* **Task brief**: In the entries that follow, find each line with the word "Toggle" and copy it.

* **Supplied entries**:
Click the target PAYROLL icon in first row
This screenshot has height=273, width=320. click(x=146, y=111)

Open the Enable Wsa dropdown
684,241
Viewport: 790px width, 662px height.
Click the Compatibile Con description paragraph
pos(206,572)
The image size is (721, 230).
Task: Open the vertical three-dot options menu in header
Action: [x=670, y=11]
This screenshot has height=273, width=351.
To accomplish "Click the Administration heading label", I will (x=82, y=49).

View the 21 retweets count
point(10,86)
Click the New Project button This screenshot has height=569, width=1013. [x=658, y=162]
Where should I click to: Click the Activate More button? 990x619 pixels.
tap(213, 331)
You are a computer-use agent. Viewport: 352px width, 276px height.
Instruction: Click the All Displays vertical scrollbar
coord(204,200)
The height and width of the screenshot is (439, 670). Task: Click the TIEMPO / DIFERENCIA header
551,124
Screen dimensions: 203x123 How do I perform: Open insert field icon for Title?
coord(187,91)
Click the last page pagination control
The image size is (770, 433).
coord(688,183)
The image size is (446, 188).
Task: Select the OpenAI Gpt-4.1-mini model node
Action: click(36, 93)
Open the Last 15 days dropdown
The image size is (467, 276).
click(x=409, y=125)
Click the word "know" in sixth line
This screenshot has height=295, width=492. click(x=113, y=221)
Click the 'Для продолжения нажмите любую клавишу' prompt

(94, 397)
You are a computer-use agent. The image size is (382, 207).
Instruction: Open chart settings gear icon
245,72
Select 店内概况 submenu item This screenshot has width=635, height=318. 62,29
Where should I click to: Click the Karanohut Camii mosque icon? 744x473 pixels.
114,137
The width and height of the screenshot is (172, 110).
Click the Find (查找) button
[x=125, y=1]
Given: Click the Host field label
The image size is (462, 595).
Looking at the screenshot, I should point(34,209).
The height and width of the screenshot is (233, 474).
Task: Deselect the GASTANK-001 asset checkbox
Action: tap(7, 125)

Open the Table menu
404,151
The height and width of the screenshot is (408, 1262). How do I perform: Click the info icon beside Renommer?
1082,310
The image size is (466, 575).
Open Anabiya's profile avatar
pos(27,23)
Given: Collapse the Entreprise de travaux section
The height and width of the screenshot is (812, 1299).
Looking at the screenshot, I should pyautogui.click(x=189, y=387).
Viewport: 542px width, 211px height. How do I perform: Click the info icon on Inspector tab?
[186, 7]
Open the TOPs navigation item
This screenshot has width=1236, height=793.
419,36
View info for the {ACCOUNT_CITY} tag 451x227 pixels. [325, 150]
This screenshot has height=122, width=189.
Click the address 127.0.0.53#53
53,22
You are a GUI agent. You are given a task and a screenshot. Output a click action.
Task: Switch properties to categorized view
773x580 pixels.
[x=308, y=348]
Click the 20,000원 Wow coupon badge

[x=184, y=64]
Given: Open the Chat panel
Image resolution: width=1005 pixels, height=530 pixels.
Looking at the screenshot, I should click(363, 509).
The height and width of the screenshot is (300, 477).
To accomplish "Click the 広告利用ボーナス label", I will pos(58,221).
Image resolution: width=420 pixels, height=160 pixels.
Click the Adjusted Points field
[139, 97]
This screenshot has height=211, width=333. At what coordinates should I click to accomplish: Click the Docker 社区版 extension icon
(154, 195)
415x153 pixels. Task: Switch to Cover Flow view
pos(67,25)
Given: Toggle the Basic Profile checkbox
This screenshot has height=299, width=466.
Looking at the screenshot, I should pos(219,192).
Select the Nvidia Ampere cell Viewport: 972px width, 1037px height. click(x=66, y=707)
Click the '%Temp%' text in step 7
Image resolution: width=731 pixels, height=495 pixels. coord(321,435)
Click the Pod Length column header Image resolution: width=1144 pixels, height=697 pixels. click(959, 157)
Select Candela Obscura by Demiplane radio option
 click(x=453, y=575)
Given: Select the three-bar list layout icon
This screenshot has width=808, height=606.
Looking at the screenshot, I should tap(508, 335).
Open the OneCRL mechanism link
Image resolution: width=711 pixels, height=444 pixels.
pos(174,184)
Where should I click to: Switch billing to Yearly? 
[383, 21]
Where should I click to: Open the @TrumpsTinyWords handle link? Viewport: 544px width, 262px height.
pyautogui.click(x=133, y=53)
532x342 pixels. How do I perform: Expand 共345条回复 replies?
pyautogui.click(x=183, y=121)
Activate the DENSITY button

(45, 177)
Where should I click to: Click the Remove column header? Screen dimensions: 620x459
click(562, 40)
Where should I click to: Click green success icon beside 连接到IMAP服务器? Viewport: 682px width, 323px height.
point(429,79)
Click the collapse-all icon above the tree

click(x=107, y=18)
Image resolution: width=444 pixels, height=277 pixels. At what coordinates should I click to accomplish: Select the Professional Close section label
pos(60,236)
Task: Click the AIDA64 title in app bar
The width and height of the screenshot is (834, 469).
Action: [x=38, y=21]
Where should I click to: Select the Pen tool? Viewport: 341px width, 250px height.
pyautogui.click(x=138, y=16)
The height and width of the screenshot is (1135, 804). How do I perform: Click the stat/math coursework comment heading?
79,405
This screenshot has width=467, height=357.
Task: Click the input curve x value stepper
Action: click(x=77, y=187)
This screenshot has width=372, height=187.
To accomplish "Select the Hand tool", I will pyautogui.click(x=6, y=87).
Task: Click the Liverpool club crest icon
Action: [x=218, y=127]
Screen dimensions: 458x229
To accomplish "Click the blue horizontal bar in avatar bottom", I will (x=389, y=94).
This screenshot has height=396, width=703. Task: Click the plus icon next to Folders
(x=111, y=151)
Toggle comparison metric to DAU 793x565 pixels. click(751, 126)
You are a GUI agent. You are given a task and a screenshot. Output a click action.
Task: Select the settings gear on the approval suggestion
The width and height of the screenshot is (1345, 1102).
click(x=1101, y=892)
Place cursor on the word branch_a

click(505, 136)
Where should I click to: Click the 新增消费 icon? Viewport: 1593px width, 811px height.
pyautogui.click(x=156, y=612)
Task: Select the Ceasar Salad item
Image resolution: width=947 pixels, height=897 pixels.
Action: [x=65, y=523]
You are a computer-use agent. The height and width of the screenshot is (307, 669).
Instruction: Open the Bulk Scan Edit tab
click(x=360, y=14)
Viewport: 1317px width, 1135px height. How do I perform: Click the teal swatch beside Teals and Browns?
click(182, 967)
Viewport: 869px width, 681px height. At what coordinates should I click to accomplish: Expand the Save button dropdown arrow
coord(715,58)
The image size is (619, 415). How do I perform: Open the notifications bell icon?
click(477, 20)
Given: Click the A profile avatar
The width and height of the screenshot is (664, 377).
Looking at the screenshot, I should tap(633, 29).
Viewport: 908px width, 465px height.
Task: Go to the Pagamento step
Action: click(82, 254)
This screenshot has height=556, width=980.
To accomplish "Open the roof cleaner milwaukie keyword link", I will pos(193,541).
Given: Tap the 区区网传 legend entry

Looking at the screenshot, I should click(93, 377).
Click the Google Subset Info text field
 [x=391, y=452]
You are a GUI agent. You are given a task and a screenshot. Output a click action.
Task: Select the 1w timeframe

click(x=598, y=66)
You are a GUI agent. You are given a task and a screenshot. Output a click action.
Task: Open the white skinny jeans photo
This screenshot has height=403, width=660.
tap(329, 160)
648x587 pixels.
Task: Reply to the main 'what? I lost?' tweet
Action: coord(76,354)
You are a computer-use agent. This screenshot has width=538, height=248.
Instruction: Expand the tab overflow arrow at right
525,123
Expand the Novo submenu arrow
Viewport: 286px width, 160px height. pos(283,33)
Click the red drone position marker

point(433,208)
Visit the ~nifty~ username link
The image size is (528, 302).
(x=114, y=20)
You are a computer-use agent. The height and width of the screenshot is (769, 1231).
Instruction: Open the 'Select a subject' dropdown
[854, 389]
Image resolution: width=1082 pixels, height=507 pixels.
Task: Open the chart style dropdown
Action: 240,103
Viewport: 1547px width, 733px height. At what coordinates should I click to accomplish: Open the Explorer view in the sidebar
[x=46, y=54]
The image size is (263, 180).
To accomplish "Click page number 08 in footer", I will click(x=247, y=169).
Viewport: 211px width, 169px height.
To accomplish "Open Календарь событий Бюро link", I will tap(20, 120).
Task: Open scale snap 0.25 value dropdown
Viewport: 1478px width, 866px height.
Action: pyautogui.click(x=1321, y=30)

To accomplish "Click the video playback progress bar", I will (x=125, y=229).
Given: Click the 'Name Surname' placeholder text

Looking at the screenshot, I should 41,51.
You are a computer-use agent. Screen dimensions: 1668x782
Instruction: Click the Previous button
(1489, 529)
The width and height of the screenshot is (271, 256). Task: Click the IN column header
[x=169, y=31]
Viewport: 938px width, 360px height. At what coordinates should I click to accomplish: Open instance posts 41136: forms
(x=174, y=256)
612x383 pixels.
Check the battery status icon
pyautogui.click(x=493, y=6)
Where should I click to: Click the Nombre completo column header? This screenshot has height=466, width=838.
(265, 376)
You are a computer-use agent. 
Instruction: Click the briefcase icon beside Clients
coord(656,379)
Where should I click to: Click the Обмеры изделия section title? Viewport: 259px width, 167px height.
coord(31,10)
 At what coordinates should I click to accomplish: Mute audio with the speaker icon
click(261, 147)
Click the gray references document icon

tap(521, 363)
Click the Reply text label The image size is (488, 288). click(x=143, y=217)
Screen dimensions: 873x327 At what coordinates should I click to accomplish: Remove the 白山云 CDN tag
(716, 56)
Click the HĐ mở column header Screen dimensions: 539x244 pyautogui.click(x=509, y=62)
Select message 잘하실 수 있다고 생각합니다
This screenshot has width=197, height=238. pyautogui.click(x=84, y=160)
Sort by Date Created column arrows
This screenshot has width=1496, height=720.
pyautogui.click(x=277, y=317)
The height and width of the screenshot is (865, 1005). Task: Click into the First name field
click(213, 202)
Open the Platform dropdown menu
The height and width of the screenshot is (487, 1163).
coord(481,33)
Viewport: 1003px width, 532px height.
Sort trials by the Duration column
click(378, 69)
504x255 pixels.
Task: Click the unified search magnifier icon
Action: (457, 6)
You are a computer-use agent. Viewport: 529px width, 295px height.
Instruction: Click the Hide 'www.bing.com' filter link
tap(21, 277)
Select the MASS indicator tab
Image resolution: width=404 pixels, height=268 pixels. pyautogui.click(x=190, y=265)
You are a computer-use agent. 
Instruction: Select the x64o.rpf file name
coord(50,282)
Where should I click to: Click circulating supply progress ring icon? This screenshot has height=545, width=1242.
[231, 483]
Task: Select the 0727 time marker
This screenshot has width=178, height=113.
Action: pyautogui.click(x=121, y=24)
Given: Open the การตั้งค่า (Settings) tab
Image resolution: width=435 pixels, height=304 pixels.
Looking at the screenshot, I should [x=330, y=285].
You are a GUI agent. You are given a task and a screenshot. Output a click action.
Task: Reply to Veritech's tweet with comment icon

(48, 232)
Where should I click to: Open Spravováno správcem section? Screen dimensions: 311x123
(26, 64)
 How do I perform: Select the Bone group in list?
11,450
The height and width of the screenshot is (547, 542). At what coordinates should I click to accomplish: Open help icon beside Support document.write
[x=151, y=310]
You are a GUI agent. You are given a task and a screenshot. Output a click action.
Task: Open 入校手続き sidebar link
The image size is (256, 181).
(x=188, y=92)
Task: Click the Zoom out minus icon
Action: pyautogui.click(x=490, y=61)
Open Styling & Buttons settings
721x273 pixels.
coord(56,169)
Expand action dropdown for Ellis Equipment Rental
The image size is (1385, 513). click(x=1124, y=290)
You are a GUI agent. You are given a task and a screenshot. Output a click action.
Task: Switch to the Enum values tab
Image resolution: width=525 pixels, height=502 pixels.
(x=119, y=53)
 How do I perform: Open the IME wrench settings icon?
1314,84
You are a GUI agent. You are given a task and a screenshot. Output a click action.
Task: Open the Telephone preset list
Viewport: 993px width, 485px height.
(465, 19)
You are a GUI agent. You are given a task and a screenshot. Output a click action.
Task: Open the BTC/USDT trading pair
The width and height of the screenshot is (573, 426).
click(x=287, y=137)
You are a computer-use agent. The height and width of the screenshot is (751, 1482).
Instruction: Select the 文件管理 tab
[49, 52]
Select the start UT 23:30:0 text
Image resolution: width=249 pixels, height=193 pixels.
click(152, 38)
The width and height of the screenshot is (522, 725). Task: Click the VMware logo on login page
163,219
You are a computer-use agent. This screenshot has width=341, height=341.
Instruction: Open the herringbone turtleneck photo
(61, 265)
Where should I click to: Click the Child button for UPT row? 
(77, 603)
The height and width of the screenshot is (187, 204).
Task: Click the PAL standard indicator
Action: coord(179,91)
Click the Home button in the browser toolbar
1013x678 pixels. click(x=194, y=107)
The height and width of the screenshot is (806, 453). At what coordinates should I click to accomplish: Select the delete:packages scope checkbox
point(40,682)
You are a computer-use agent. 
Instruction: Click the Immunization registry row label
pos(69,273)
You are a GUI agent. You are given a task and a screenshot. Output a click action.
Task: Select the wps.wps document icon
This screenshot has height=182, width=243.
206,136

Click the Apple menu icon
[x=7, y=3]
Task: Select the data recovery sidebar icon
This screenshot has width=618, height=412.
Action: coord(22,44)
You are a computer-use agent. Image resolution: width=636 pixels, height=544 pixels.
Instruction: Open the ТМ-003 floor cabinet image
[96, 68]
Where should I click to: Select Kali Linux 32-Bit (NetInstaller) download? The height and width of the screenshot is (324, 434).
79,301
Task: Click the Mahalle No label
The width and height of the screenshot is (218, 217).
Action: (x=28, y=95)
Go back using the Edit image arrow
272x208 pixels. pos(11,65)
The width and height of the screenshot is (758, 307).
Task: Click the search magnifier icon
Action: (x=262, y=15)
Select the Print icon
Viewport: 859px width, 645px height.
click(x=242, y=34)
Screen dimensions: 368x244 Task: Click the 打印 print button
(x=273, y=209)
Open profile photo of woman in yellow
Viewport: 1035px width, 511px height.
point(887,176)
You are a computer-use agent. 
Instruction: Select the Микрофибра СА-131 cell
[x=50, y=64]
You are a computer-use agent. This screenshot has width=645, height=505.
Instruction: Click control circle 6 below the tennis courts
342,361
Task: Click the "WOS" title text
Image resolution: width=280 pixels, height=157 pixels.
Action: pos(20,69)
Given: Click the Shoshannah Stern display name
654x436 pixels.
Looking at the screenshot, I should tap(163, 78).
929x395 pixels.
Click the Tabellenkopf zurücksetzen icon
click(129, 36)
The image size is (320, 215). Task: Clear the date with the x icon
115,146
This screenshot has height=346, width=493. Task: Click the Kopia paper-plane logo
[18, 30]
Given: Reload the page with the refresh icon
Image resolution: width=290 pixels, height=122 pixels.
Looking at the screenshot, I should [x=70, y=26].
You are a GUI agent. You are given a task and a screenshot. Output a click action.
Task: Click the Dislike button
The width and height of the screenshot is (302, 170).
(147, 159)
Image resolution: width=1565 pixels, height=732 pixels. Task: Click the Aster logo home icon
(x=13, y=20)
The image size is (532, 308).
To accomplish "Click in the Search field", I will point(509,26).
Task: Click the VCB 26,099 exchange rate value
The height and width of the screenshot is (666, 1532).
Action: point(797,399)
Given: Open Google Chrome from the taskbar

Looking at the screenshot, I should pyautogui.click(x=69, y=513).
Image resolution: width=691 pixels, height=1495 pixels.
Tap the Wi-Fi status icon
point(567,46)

* **Exercise result**:
Given: Toggle the Basic Profile checkbox
Toggle comparison metric to DAU 793x565 pixels. click(751, 126)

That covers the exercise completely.